### TASK TO CARRY OUT
Reproduce the lines from the records word for word. Begin at the line that has "You are a computer-use agent." and stop after the line that has "(x=473, y=963)". Leave out the pictures.

==== MATERIAL PROVIDED

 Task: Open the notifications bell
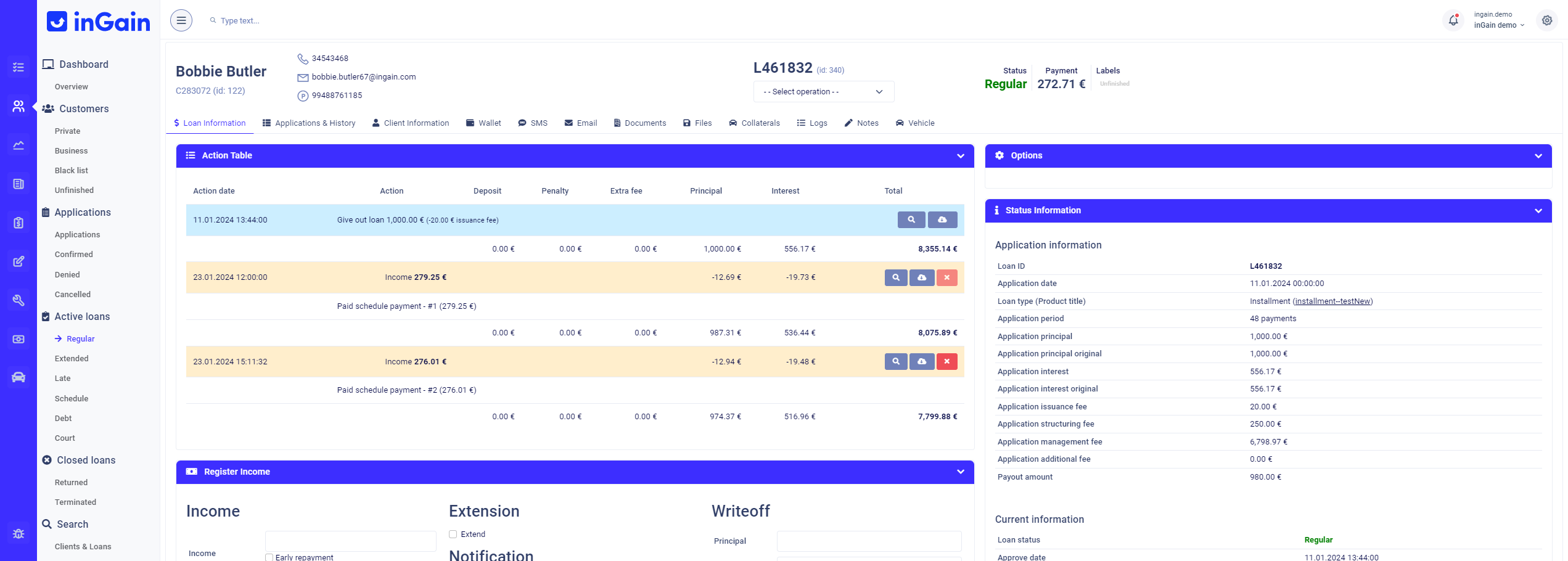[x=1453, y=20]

========
==== MATERIAL PROVIDED

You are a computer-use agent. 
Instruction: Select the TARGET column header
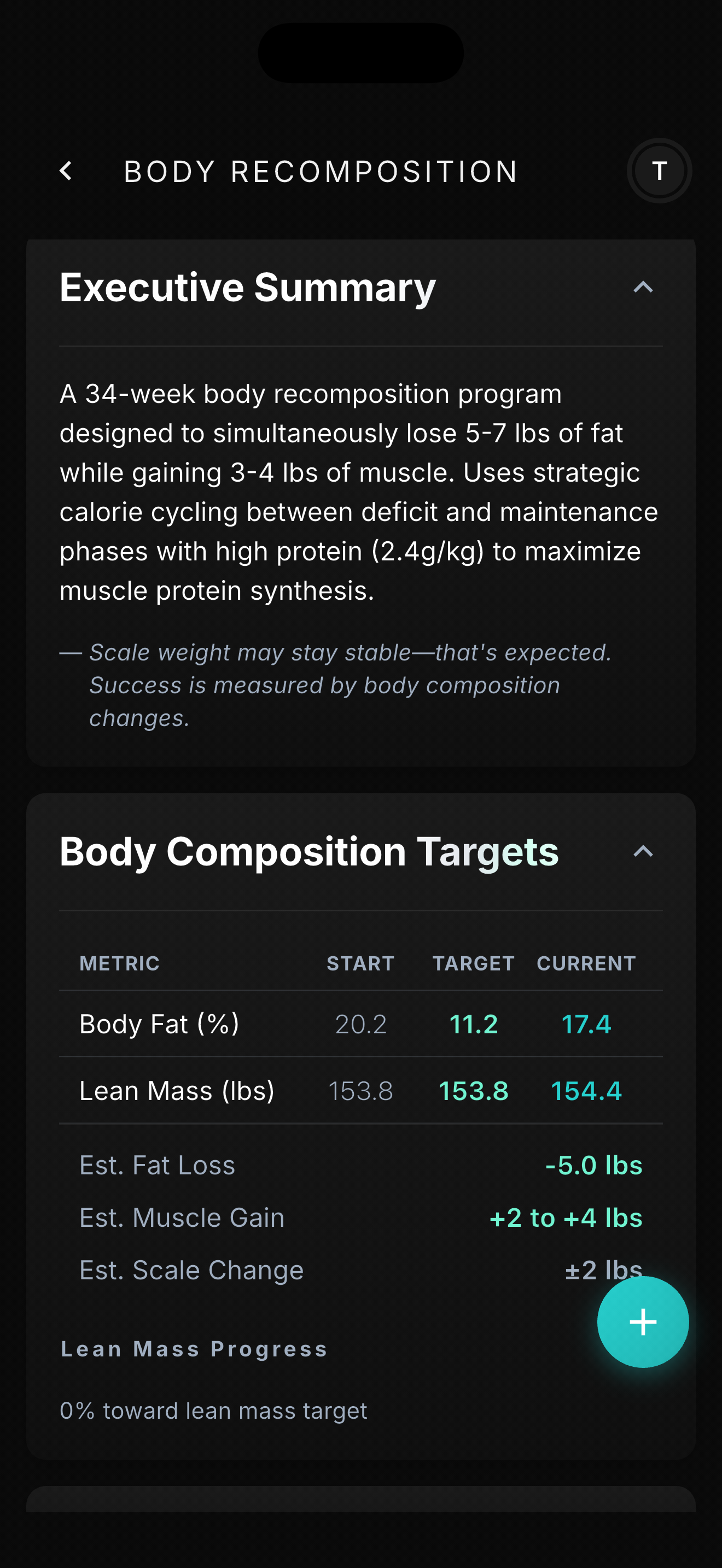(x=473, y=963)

========
==== MATERIAL PROVIDED

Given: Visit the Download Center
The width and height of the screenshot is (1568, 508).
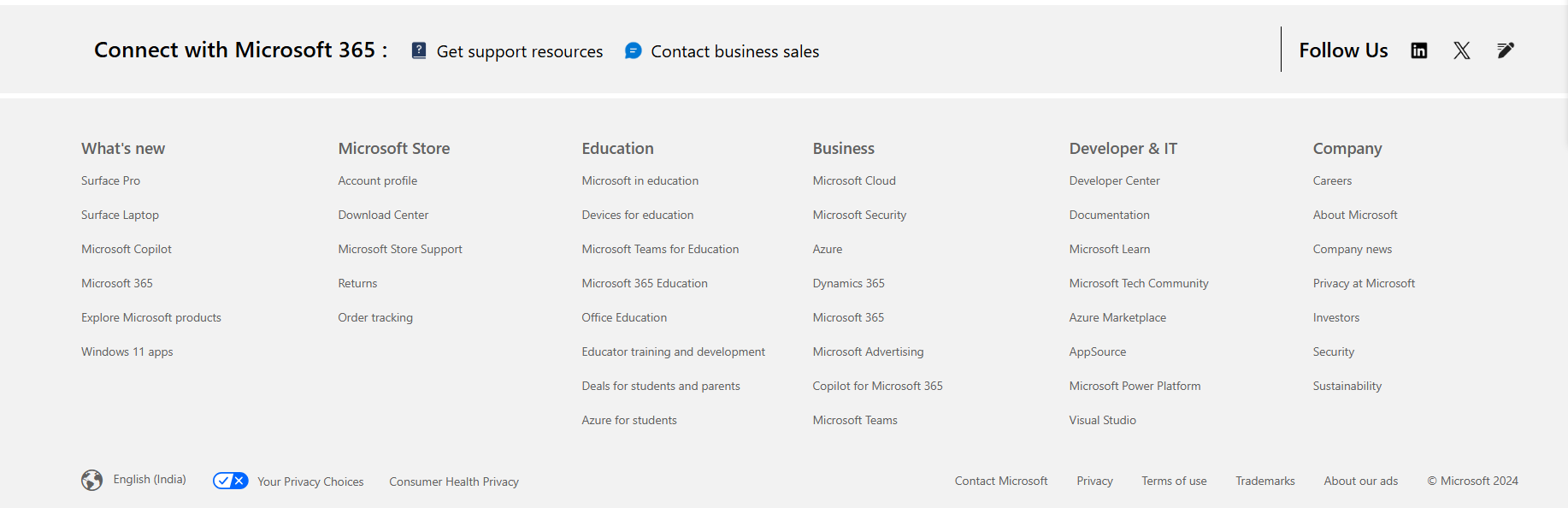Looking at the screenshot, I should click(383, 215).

========

### EXERCISE RESPONSE
You are a computer-use agent. 
Instruction: Select the TARGET column header
(x=473, y=963)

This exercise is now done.